Growth of BCG lux in whole blood from infants pre- and post-BCG vaccination and from unvaccinated infant controls (a), in vaccinated infants according to age at the time of the second blood sampling (b), and in adult controls over the entire study period (c). Three groups of individuals were studied: infants tested prevaccination (n = 33) (○) and again 3 to 6 months postvaccination (n = 33) (•), unvaccinated control infants (n = 4) (×) tested at time of postvaccination assessment of the vaccinated infants, and adult controls (n = 6) tested at time points T₁ (▴) and T₂ (▾). Triplicate whole-blood samples were infected with BCG lux. Growth of BCG lux was measured at 96 h and expressed as a GR of RLU of BCG lux at 96 h to RLU of BCG lux in inoculum.

FIG. 2.

Production of IFN-γ in whole blood during growth of BCG lux in infants pre- and post-BCG vaccination, unvaccinated infants, and adult controls.
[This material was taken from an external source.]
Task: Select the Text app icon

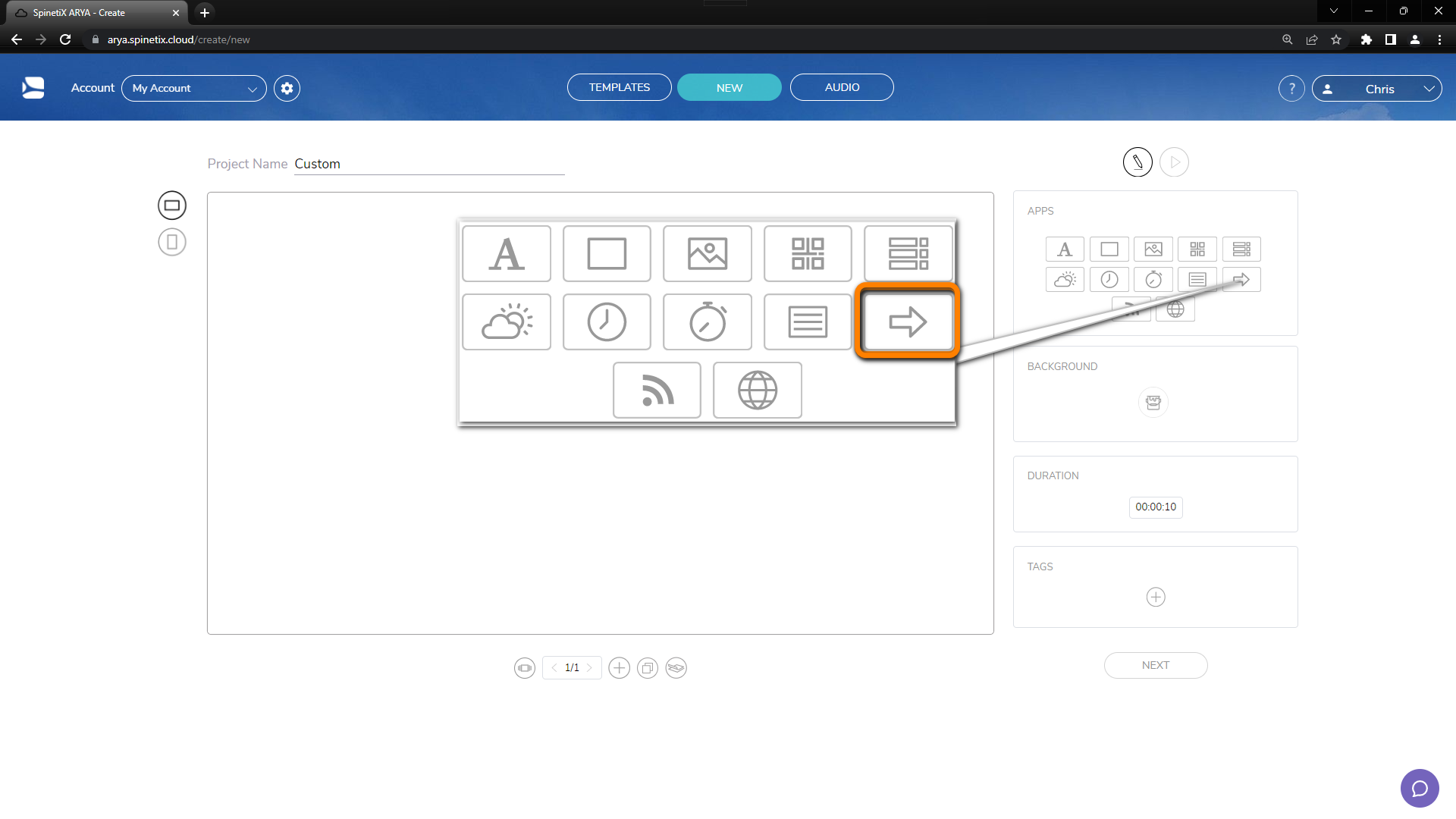Action: tap(506, 253)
Triplicate whole-blood samples of infants pre (○)- and post (•)-BCG vaccination (n = 33), unvaccinated control infants (×) (n = 4), and adult controls (T₁ [▴], n = 6; T₂ [▾], n = 6) were infected with BCG lux, and supernatants were harvested at 96 h. IFN-γ was measured in these supernatants by ELISA.

FIG. 3.

Production of IFN-γ in response to PPD in whole blood of infants pre- and post-BCG vaccination, unvaccinated infants, and adult controls. Triplicate whole-blood samples of infants pre (○)- and post (•)-BCG vaccination (n = 33), unvaccinated control infants (×) (n = 4), and adult controls (T₁ [▴], n = 6; T₂ [▾], n = 6) were diluted 1:10 with RPMI medium and stimulated with PPD (10 μg/ml). Supernatants were harvested at day 6, and IFN-γ was measured by ELISA.